* **EXERCISE A**:
Using the passage about the remove_if predicate, decide whether each statement agrees with it: (i) the code in question uses manual reference counting; (ii) the writer is sure the predicate is guaranteed to be called only once per element; (iii) the question concerns structures such as deque, vector, and list. Answer yes or no for each and quote the words that settle it.
* **EXERCISE B**:
Put this sentence from the passage about the remove_if predicate into Spanish: "Something tells me this isn't guaranteed to be OK and there will come a point where the same element will be passed to the remove_if predicate twice for a single remove_if call."
* **EXERCISE C**:
Proceed with the passage about the remove_if predicate, picking up right after its final sentence.

* **PASSAGE TO READ**:
-------------------------
The code I'm working on uses manual reference counting and, as such, in case the remove_if predicate will return true, it'll decrement and delete the underlying object reference. The obvious catch being that this will only work if the remove_if predicate is only called once for each element, otherwise subsequent calls will be accessing a deleted object. Something tells me this isn't guaranteed to be OK and there will come a point where the same element will be passed to the remove_if predicate twice for a single remove_if call.

If you had some kind of crazy datastructure that implemented iterators and say, randomly selected an entry for each iterator increment until it (randomly) came upon the end iterator, I could see how this would fail. But for straight-forward, standardized structures like deque, vector, and list, can a single element be passed multiple times to the predicate?
-------------------------
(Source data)
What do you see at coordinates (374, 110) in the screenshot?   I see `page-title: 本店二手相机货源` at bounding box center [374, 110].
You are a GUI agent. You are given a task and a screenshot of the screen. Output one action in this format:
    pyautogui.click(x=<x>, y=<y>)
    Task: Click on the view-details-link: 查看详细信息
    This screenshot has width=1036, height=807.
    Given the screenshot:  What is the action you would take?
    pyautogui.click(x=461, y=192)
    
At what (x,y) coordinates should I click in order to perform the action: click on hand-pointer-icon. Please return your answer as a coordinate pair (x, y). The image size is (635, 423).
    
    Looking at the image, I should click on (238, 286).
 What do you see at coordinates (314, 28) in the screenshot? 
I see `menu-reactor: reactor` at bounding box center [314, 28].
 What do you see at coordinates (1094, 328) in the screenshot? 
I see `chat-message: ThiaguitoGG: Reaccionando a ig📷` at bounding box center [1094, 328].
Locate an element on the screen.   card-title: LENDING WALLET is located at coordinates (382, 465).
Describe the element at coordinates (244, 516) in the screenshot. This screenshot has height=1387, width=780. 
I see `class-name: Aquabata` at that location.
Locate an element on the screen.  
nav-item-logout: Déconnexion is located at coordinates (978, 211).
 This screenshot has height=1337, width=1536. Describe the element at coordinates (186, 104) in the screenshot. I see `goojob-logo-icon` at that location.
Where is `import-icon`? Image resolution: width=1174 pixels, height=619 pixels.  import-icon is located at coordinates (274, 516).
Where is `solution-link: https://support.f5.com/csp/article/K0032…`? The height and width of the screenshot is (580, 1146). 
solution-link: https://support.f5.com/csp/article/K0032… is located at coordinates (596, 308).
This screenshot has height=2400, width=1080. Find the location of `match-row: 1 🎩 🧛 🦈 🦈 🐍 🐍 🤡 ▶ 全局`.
-------------------------
* **ANSWER BOX A**:
(i) Yes: "The code I'm working on uses manual reference counting"
(ii) No: "Something tells me this isn't guaranteed to be OK"
(iii) Yes: "But for straight-forward, standardized structures like deque, vector, and list, can a single element be passed multiple times to the predicate?"

* **ANSWER BOX B**:
Algo me dice que no hay garantía de que esto funcione bien y que llegará un momento en que el mismo elemento se pase dos veces al predicado de remove_if en una sola llamada a remove_if.

* **ANSWER BOX C**:
share|improve this question
Not the answer to the question you're asking but a problem for you anyway: §25.1[algorithms.general]/8 -- "... The function object pred shall not apply any non-constant function through the dereferenced iterator." – Benjamin Lindley Jul 20 '12 at 3:31
Note that remove(_if) does not kill the elements, it only moves elements from the end to their place. You have to erase them afterwards with the erase-remove idiom: cont.erase(std::remove_if(...), cont.end());, that's how it works. And if you really need your predicate to modify the ref counter, you're doing something terribly wrong and are not adhering to the RAII principle. – Xeo Jul 20 '12 at 3:39
@Xeo Yeah. Dealing with some weird restrictions in someone's code, basically all I have is the predicate which is supplied to the library as a callback. Benjamin's answer makes me second-guess this approach. – Mahmoud Al-Qudsi Jul 20 '12 at 3:42
up vote 2 down vote accepted

According to a draft of the standard §

Complexity: Exactly distance(begin(), end()) applications 
of the corresponding predicate.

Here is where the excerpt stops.